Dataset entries
# # # #

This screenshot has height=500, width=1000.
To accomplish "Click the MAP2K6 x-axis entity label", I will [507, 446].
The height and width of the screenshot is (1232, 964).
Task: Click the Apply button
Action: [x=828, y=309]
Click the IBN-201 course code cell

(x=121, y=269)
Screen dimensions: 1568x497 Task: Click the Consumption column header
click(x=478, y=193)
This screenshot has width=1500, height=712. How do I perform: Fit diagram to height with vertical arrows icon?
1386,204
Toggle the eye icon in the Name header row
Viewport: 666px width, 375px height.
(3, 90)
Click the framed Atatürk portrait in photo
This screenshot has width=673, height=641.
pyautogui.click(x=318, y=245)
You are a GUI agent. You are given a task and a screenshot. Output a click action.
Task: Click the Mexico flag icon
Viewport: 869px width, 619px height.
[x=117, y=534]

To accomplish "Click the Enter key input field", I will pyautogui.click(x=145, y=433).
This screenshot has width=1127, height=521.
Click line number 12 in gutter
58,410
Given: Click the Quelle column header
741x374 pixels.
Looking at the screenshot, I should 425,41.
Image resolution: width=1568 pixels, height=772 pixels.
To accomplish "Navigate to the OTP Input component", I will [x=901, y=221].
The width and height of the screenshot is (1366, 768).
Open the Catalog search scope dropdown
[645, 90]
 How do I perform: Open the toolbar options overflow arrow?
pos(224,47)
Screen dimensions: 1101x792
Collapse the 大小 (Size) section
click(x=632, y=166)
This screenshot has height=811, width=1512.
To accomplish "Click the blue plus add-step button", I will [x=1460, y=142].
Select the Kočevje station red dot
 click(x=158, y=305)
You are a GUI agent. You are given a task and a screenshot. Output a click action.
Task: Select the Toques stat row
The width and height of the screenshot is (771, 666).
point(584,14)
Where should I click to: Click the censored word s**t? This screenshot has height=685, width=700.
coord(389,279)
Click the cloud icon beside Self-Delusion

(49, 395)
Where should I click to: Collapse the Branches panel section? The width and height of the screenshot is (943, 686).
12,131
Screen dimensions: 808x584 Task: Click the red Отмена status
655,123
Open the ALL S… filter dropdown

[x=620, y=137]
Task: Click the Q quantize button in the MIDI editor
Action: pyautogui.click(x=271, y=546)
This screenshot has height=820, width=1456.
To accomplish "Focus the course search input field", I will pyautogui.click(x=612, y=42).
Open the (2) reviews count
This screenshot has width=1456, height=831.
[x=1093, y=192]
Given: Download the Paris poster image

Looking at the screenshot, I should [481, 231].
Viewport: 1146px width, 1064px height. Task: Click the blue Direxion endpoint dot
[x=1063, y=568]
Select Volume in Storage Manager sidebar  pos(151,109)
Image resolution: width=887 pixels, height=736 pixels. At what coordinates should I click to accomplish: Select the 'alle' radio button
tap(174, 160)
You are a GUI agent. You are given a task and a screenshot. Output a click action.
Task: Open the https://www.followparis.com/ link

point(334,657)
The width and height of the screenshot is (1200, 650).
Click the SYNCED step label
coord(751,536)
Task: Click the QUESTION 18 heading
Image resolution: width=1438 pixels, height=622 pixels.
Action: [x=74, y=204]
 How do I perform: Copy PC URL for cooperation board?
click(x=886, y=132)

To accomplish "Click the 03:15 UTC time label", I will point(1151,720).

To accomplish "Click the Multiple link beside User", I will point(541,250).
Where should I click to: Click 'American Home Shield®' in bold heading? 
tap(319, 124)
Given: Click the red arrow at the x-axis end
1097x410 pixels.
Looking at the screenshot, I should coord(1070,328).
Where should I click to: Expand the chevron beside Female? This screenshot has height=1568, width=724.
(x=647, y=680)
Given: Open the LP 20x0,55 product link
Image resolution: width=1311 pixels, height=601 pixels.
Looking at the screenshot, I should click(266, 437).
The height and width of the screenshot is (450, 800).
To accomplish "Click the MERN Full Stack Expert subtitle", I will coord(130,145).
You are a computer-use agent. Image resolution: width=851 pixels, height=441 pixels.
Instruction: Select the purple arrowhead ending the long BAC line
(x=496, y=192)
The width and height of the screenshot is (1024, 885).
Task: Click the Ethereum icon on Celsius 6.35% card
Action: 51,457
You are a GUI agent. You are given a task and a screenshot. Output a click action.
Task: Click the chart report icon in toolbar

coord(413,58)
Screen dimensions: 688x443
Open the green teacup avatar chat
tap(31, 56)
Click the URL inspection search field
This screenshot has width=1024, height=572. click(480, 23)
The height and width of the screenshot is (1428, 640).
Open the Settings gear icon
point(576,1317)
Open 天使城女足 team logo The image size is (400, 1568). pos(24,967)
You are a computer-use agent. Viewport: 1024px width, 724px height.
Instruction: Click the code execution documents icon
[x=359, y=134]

# # # #

**Problem:** Retrieve all lines from the data that contain the string "computer".

**Response for this exercise:**
You are a computer-use agent. Image resolution: width=851 pixels, height=441 pixels.
You are a computer-use agent. Viewport: 1024px width, 724px height.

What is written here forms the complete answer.